Longarm shook his head. “No, but that informant I told you about mentioned Deel as a possible suspect.”

“I think we can prob’ly strike him off the short list of suspects,” the scrawny Ranger drawled.

“How was he killed?”

“Same old deal. Somebody came a-tapping at his door. He opened it and, boom. Took one square in the face at a range so close the powder burn made him look like a raccoon.”

“Efficient,” Longarm said.

“Our boy, or boys, are good at what they do.”

“What time did all this happen?”

“Morning, this time. Just about dawn.”

“No witnesses, of course?”

“Not unless you count the wife, and she didn’t actually see anything. She was in the kitchen mixing up a batch of biscuit dough. She’s in hysterics now, thinking it’s all her fault. She said Deel was on his way out to the backhouse for his morning shit … well, that’s what she meant even if it isn’t quite the way she put it … and she’s the one, heard the knocking at the door and asked him to see who it was before he went out the other way. Said she had her hands all covered in flour or she would have gone and it would have been her dead instead of him.”

“I’m not so sure she’s right about that,” Longarm said.

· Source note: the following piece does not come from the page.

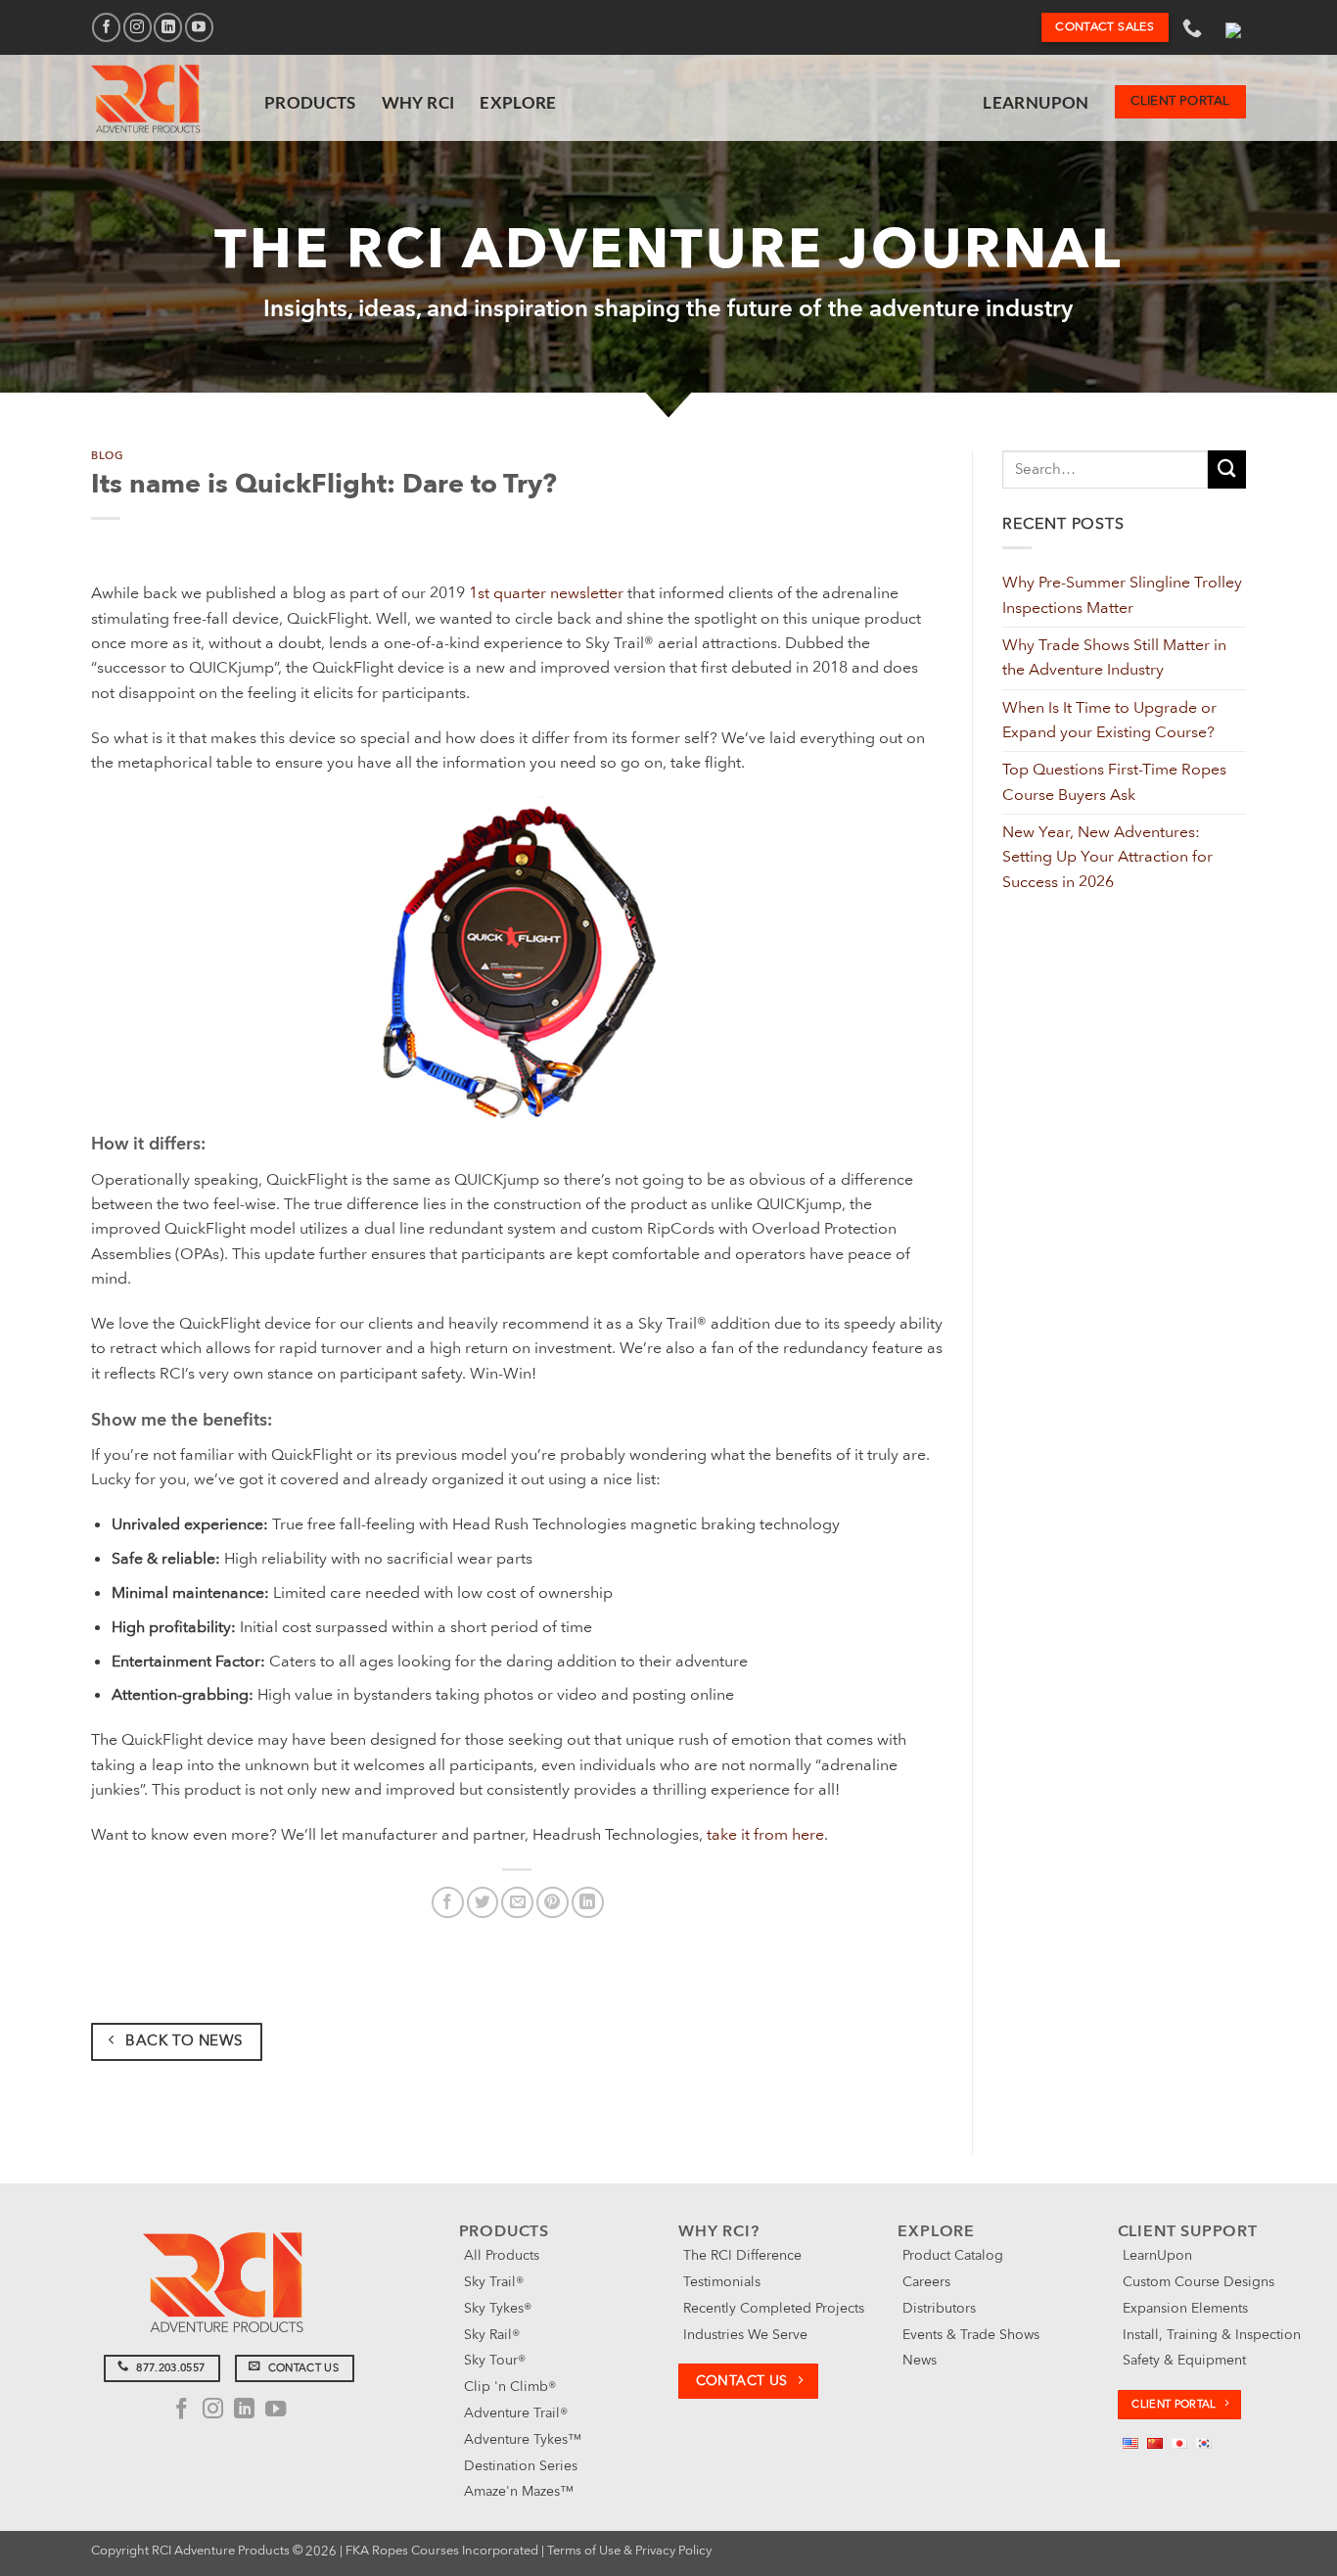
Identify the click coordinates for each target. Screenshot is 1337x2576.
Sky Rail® (492, 2334)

“Chief Bender is trying to convince her. Hell, whoever it is who wants all these people dead wants them, not their families. If she’d gone to the door … and my guess is that the shooter was peeking in to make sure it was likely the right party would show up ready for slaughter … if she’d gone I bet it would have been somebody pretending to get the wrong house. Some excuse or other. He wouldn’t have shot the lady of the place anyway, I bet.”

“Or would have and then come in to finish the job properly. You never know. Whatever might have happened, she’s alive now and that’s a good thing. Any kids involved?”

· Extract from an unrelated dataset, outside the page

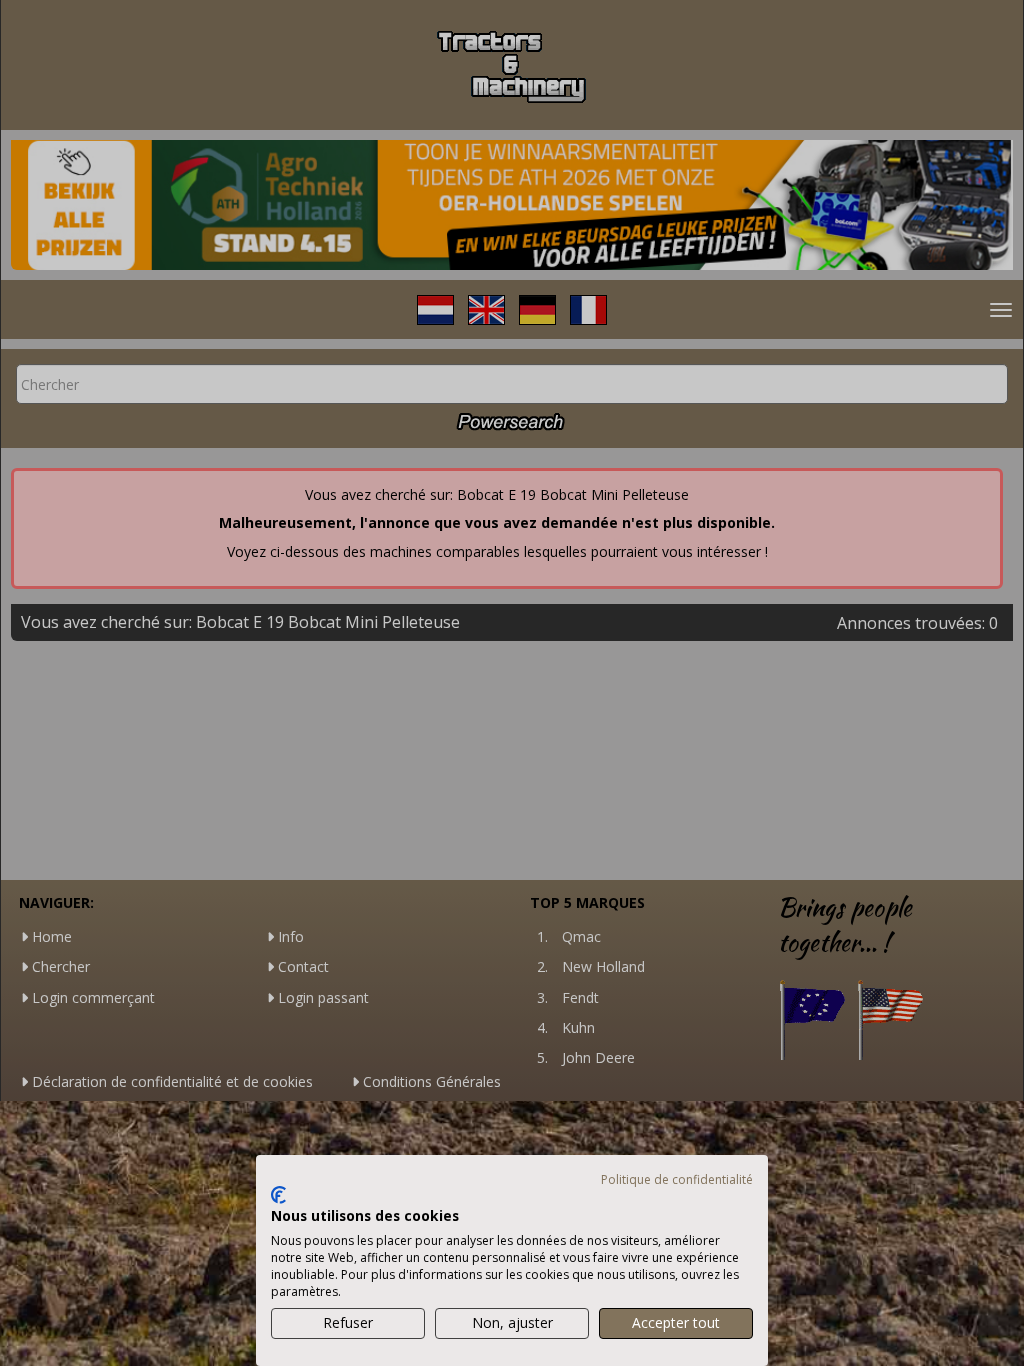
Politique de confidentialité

“No kids.” Amos made a sour face. “I always hate it too when there’s kids left without a daddy. I guess it shouldn’t make any difference. Dead is dead. But I always think of it as being worse.”

Yeah.” Longarm fired up a fresh cheroot—he was making up for lost time now that he was out of Clarice’s house—and offered one to Amos, who declined. “You’ve found out an awful lot for a fella who isn’t supposed to be a cop.”

“Unlike you, my friend, I am a very sympathetic soul in Addington. The bereaved cousin and all that. So when I heard my dead cuz’s murderer struck again, I naturally hustled over there to see what was what. The chief and I get along just fine.”

“And Sergeant Braxton?”

“His balls aren’t the only things made of solid brass, you know. So is his brain. Solid from one ear clean through to the other. I don’t like that man. Don’t trust him. Neither does the major or I wouldn’t be here. The only problem is that he has a lot of powerful friends, and there is no clear evidence to use as an excuse to get rid of the son of a bitch.”

“So much for the camaraderie of brothers in arms, an’ all that dreary horseshit.”

“I feel toward Brass Braxton just about as kindly as you would to a deputy on the take. Okay?”

“I reckon that pretty well says it, all right,” Longarm agreed.

“You gonna look into Deel’s murder?”

“Damn right I am. Do you happen to know if the chief remembered yet t’ warn the new widow that she oughtn’t t’ talk to me?”

“I don’t know, but if he hasn’t done it yet he soon will. That man don’t like you, Longarm. Not worth a shit, he don’t.”

“Reckon I better go have a word with Mrs. Deel quick if I’m ever going to then.”